━━ DATA PROVIDED ━━
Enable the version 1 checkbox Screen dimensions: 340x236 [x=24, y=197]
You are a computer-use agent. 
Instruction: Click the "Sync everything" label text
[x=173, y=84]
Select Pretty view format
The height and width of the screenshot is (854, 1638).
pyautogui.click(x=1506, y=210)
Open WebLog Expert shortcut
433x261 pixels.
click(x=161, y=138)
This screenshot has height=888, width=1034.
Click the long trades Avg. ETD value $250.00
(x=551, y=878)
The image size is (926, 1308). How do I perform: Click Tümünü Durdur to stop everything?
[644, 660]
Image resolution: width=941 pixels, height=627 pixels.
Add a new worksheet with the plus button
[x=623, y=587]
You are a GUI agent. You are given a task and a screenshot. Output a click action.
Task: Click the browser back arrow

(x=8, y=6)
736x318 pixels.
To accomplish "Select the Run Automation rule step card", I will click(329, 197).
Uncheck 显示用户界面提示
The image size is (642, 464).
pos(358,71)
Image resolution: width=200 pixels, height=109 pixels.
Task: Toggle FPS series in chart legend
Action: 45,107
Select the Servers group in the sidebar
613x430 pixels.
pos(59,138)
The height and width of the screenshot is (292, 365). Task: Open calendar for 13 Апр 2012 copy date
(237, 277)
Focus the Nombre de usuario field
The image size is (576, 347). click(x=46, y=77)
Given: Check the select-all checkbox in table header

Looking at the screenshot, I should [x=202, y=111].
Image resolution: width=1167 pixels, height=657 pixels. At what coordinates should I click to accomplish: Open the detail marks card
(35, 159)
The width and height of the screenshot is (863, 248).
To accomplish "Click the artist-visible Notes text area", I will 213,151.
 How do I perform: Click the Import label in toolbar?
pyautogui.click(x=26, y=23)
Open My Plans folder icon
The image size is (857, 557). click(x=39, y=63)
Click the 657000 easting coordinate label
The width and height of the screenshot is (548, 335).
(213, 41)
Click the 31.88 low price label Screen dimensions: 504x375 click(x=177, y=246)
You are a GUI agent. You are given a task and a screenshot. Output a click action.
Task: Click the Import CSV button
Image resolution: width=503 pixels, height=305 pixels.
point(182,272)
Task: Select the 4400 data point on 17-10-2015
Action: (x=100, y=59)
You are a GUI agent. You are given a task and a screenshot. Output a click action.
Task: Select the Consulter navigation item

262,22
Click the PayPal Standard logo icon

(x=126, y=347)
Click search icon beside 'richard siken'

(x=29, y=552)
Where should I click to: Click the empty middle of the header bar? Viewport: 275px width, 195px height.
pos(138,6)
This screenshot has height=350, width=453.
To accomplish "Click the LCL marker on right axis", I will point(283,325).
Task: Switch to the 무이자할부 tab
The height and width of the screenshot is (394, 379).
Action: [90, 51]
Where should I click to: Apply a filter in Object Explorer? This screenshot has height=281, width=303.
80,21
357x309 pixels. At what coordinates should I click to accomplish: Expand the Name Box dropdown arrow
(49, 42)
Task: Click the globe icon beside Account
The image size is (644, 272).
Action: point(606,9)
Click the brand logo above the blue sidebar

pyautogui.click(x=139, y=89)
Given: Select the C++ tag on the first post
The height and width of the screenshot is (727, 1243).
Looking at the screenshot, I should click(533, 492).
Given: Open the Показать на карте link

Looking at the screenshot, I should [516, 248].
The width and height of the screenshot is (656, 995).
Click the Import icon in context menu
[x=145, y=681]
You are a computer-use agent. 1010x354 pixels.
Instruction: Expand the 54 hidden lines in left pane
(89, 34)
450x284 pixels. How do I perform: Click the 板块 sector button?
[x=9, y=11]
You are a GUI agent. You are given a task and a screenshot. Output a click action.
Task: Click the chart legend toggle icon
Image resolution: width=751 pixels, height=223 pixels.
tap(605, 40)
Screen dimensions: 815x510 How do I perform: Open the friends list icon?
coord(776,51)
━━━
▶ _EXERCISE INSTRUCTIONS_: Return every record, leaving each line exactly as it was given.

▶ _YOUR RESPONSE_:
Enable the version 1 checkbox Screen dimensions: 340x236 [x=24, y=197]
You are a computer-use agent. 
Instruction: Click the "Sync everything" label text
[x=173, y=84]
Select Pretty view format
The height and width of the screenshot is (854, 1638).
pyautogui.click(x=1506, y=210)
Open WebLog Expert shortcut
433x261 pixels.
click(x=161, y=138)
This screenshot has height=888, width=1034.
Click the long trades Avg. ETD value $250.00
(x=551, y=878)
The image size is (926, 1308). How do I perform: Click Tümünü Durdur to stop everything?
[644, 660]
Image resolution: width=941 pixels, height=627 pixels.
Add a new worksheet with the plus button
[x=623, y=587]
You are a GUI agent. You are given a task and a screenshot. Output a click action.
Task: Click the browser back arrow

(x=8, y=6)
736x318 pixels.
To accomplish "Select the Run Automation rule step card", I will click(329, 197).
Uncheck 显示用户界面提示
The image size is (642, 464).
pos(358,71)
Image resolution: width=200 pixels, height=109 pixels.
Task: Toggle FPS series in chart legend
Action: 45,107
Select the Servers group in the sidebar
613x430 pixels.
pos(59,138)
The height and width of the screenshot is (292, 365). Task: Open calendar for 13 Апр 2012 copy date
(237, 277)
Focus the Nombre de usuario field
The image size is (576, 347). click(x=46, y=77)
Given: Check the select-all checkbox in table header

Looking at the screenshot, I should [x=202, y=111].
Image resolution: width=1167 pixels, height=657 pixels. At what coordinates should I click to accomplish: Open the detail marks card
(35, 159)
The width and height of the screenshot is (863, 248).
To accomplish "Click the artist-visible Notes text area", I will 213,151.
 How do I perform: Click the Import label in toolbar?
pyautogui.click(x=26, y=23)
Open My Plans folder icon
The image size is (857, 557). click(x=39, y=63)
Click the 657000 easting coordinate label
The width and height of the screenshot is (548, 335).
(213, 41)
Click the 31.88 low price label Screen dimensions: 504x375 click(x=177, y=246)
You are a GUI agent. You are given a task and a screenshot. Output a click action.
Task: Click the Import CSV button
Image resolution: width=503 pixels, height=305 pixels.
point(182,272)
Task: Select the 4400 data point on 17-10-2015
Action: (x=100, y=59)
You are a GUI agent. You are given a task and a screenshot. Output a click action.
Task: Select the Consulter navigation item

262,22
Click the PayPal Standard logo icon

(x=126, y=347)
Click search icon beside 'richard siken'

(x=29, y=552)
Where should I click to: Click the empty middle of the header bar? Viewport: 275px width, 195px height.
pos(138,6)
This screenshot has height=350, width=453.
To accomplish "Click the LCL marker on right axis", I will point(283,325).
Task: Switch to the 무이자할부 tab
The height and width of the screenshot is (394, 379).
Action: [90, 51]
Where should I click to: Apply a filter in Object Explorer? This screenshot has height=281, width=303.
80,21
357x309 pixels. At what coordinates should I click to accomplish: Expand the Name Box dropdown arrow
(49, 42)
Task: Click the globe icon beside Account
The image size is (644, 272).
Action: point(606,9)
Click the brand logo above the blue sidebar

pyautogui.click(x=139, y=89)
Given: Select the C++ tag on the first post
The height and width of the screenshot is (727, 1243).
Looking at the screenshot, I should click(533, 492).
Given: Open the Показать на карте link

Looking at the screenshot, I should [516, 248].
The width and height of the screenshot is (656, 995).
Click the Import icon in context menu
[x=145, y=681]
You are a computer-use agent. 1010x354 pixels.
Instruction: Expand the 54 hidden lines in left pane
(89, 34)
450x284 pixels. How do I perform: Click the 板块 sector button?
[x=9, y=11]
You are a GUI agent. You are given a task and a screenshot. Output a click action.
Task: Click the chart legend toggle icon
Image resolution: width=751 pixels, height=223 pixels.
tap(605, 40)
Screen dimensions: 815x510 How do I perform: Open the friends list icon?
coord(776,51)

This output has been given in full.